What they're saying: GOP Minority Leader Kevin McCarthy called the proposal "thought-provoking," and his office notes that video streaming accounts for more than 50% of web traffic and online advertising is a $100 billion a year industry.
- "Any conversation about building out broadband for unserved Americans should include a Big Tech user fee that corresponds to their use of that infrastructure," a McCarthy spokesperson told Axios. "Funding for the Universal Service Fund — which is increasingly at odds with the principle of user pays — needs to be updated and reimagined."
- Likewise, Sen. Roger Wicker, the top Republican on the Commerce Committee, thinks Congress should explore the idea, his office told Axios. Rep. Cathy McMorris Rodgers, ranking Republican on the House Energy and Commerce Committee, thinks all options should be on the table, her office said.
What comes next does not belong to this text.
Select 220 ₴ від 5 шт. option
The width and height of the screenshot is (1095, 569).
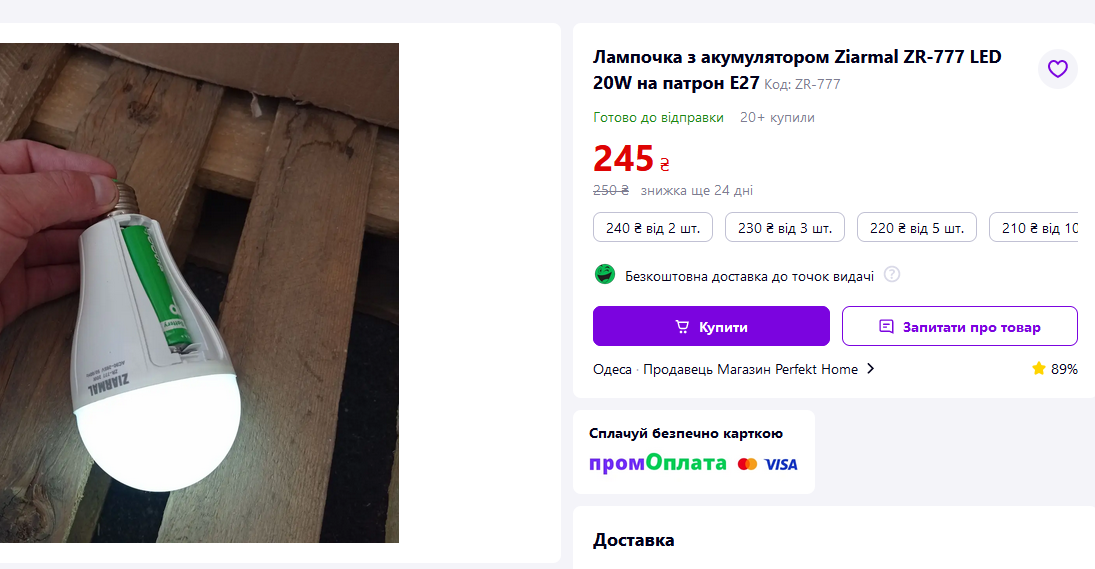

The big picture: The interest in taxing Big Tech coincides with some GOP support for antitrust bills that would prevent the companies from buying up smaller rivals or favoring their own products.
Catch up quick: Americans pay a fee on their phone bills that goes into the FCC's Universal Service Fund, which is used for broadband subsidy programs.
- But the fee has been increasing as the revenue base decreases, leading for calls to revise how contributions are made to the fund.
- Companies like AT&T have suggested Congress use direct appropriations instead of the fee.
Details: Carr, the FCC commissioner, argues instead that Congress should direct the companies that benefit from using internet networks to pay into the subsidy fund.
- That means Apple would pay because of its App Store, Amazon because of cloud services and video streaming, and Facebook and Google because of online advertising, Carr said.
- "It's just simply asking them to pay a fair share and start contributing on an equitable basis for these networks that they benefit from so tremendously," Carr told Axios.
The other side: The Internet Association, a trade group that includes Amazon, Facebook, Google and Apple, called the idea an attempt to punish its members.
- "We hope the FCC will take a common sense approach and not punish innovative, high-quality streaming services that are fulfilling consumer demand," IA president K. Dane Snowden said in a statement.
Between the lines: Big telecom companies have argued for years that the online companies that ride their networks should have to pay more for the privilege.
- But Carr said under his proposal, broadband providers would pay into the fund as well.
What's next: While acting FCC chairwoman Jessica Rosenworcel has called the idea "intriguing," the FCC can't do much on its own to force Google or Amazon to pay into its fund — Congress would have to act.